[[ GIVEN ENTRIES open ]]
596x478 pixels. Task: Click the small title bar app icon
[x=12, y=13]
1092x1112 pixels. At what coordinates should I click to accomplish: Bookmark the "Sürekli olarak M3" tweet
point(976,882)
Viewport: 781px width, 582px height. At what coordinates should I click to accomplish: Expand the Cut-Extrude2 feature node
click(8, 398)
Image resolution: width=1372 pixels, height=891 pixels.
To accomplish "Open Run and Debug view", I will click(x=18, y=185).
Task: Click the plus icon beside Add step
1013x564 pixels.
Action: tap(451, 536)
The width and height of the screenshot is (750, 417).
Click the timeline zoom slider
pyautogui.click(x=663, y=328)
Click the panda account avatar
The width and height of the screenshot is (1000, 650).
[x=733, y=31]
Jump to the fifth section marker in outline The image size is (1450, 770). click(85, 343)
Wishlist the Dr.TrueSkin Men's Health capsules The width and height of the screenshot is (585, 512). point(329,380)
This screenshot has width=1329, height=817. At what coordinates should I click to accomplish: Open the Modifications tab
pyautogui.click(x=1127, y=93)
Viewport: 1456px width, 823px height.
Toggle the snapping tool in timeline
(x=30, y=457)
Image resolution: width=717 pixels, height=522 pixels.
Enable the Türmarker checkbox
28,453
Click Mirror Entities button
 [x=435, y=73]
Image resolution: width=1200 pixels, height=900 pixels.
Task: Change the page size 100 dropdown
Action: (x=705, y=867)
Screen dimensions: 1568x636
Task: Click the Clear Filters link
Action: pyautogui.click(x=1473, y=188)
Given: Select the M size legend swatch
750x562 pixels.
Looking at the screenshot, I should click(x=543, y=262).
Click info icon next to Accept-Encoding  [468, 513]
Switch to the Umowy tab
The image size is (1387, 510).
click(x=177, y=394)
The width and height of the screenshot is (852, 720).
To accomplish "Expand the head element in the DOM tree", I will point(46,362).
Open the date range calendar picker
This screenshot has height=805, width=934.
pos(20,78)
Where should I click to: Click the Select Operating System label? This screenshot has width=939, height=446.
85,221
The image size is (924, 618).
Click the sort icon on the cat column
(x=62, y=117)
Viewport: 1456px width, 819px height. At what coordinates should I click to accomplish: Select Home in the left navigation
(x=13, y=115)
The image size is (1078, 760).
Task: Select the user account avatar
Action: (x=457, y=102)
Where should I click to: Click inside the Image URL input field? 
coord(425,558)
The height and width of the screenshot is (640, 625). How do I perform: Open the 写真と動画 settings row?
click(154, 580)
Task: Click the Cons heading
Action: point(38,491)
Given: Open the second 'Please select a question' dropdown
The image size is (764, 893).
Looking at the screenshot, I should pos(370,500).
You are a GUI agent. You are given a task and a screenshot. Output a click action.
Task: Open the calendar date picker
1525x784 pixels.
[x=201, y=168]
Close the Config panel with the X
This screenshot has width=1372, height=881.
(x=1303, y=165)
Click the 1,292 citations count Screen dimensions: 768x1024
[[ GIVEN ENTRIES closed ]]
ACTION ITEM = Where the records above contain a line with "You are a GUI", repeat that line and each later line through the end, exactly, and nothing more.

REPLY =
You are a GUI agent. You are given a task and a screenshot. Output a click action.
Task: Open the calendar date picker
1525x784 pixels.
[x=201, y=168]
Close the Config panel with the X
This screenshot has width=1372, height=881.
(x=1303, y=165)
Click the 1,292 citations count Screen dimensions: 768x1024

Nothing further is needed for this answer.